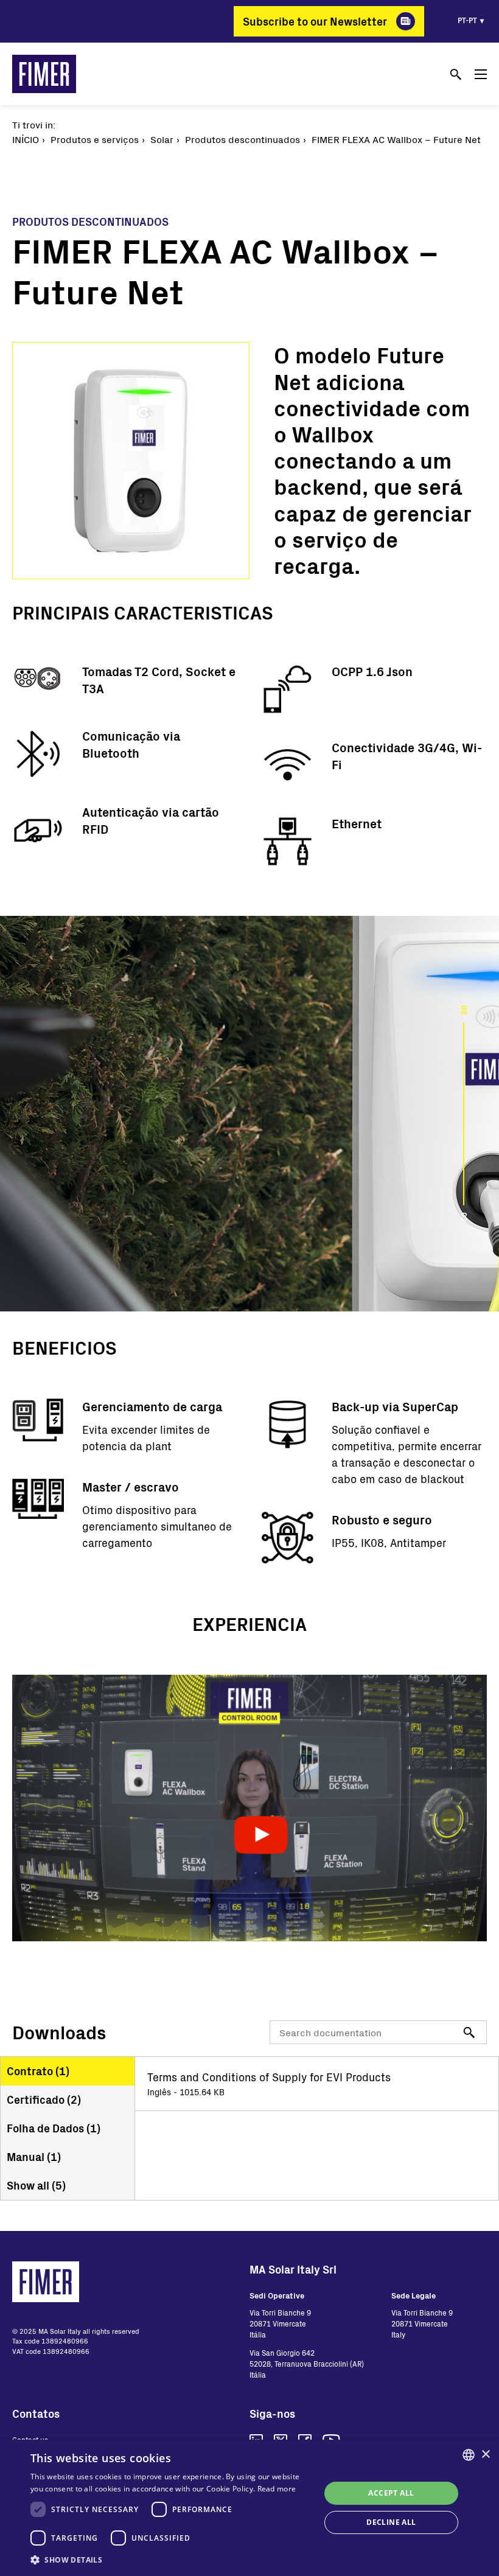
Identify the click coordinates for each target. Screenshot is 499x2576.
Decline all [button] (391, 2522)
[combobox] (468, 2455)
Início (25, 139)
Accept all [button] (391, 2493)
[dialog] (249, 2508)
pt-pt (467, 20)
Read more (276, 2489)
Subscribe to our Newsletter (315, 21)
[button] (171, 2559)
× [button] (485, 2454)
▬▬▬▬▬▬
What to do: Beginning at the line that contains "pt-pt (467, 20)", give again every line down to the end of the material, exactly as written, and stop there.

Response below:
pt-pt (467, 20)
Read more (276, 2489)
Subscribe to our Newsletter (315, 21)
[button] (171, 2559)
× [button] (485, 2454)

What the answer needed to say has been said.